I'm working with 1000 samples. Each sample is associated with a person who has 70 different vital signs and health features measured at 168 different time steps. Then, for each time step, I should predict a binary label. So, the input and output shapes are:

Input.shape = (1000, 168, 70)
Output.shape = (1000, 168, 1) 

The goal is to use CNN to extract features, then apply LSTM for the temporal information. Then I want to apply a dense layer for binary classification. I want to apply CNN-LSTM model for this task.

The following is the code I tried.

model = Sequential()                        
model.add(Conv1D(filters=16, kernel_size=5, strides=1, padding="same", input_shape=(168, 70), activation='relu'))
model.add(MaxPooling1D())
model.add(LSTM(64, return_sequences=True))
model.add(Dense(1, activation="sigmoid")) 

model.compile(loss='binary_crossentropy', optimizer='adam', metrics=['accuracy'])
model.fit(X_train_3D, Y_train_3D, batch_size=32, epochs=500, validation_data=(X_val_3D, Y_val_3D))
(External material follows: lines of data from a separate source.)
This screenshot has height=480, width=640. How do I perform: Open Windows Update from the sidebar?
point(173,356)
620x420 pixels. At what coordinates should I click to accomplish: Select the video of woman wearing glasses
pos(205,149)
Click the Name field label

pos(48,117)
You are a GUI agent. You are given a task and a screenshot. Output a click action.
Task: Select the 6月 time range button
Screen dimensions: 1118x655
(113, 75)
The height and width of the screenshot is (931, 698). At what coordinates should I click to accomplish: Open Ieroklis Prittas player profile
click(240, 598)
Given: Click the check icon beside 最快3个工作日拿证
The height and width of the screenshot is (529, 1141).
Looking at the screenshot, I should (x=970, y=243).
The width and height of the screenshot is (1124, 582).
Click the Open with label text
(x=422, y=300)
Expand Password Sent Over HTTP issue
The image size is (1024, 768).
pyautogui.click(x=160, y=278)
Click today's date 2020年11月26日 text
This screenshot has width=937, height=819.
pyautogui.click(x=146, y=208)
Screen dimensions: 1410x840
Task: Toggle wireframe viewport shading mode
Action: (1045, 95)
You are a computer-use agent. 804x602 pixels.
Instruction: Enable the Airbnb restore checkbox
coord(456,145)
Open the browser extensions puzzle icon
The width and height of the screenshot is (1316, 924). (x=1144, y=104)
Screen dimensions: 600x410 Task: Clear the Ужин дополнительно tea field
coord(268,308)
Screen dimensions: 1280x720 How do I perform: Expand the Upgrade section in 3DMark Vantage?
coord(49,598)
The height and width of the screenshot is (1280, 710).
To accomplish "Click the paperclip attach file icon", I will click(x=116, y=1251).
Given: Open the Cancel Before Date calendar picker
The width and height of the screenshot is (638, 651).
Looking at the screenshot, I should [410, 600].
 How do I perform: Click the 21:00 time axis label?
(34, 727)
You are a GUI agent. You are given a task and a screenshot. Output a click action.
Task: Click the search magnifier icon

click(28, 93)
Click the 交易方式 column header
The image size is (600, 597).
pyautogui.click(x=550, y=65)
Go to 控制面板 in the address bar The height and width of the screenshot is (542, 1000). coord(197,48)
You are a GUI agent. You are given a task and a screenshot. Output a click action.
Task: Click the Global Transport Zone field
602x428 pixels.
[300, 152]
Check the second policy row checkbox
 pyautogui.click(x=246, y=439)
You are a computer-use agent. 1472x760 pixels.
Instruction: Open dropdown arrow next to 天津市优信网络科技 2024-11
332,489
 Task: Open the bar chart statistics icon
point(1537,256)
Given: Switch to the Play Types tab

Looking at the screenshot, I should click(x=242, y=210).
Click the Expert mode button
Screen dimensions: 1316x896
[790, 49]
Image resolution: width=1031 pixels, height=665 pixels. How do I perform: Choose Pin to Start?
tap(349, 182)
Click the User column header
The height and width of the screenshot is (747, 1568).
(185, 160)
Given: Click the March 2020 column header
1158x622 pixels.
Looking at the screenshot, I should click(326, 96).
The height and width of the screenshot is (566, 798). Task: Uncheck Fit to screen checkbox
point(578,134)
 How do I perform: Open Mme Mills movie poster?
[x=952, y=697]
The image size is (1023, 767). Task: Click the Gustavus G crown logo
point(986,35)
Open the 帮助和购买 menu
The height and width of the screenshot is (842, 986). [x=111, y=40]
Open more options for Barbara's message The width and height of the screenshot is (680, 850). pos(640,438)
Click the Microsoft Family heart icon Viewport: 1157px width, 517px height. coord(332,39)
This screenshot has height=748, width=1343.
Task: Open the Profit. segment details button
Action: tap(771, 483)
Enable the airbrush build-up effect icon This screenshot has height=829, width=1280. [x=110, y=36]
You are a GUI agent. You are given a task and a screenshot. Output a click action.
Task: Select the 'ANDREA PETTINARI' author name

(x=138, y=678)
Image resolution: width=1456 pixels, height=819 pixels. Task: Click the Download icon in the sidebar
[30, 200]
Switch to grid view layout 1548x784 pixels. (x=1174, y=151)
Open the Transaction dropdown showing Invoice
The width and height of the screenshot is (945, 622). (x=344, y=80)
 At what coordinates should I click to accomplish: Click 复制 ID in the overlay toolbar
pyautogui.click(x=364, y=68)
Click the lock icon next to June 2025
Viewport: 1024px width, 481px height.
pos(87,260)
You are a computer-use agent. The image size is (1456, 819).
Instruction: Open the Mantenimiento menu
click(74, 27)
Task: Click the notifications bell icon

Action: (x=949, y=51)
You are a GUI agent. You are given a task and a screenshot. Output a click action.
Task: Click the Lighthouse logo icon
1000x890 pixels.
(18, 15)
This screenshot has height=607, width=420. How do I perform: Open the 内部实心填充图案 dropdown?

I'm new to the application of this model so I'm sure I'm doing something wrong here which I cannot find. Here is the error:

ValueError: logits and labels must have the same shape ((None, 84, 1) vs (None, 168, 1))

Solution

  • Since you are using return_sequences=True, this means LSTM will return the output with shape (batch_size, 84, 64). The 84 here comes due to Conv1D parameters you used. So when you apply Dense layer with 1 units, it reduces the last dimension to 1, which means (batch_size, 84, 64) will become (batch_size, 84, 1) after Dense layer application. You either should not use return_sequences=True or use another layer/layers to flatten the output to 2 dimensions before feeding it to Dense layer.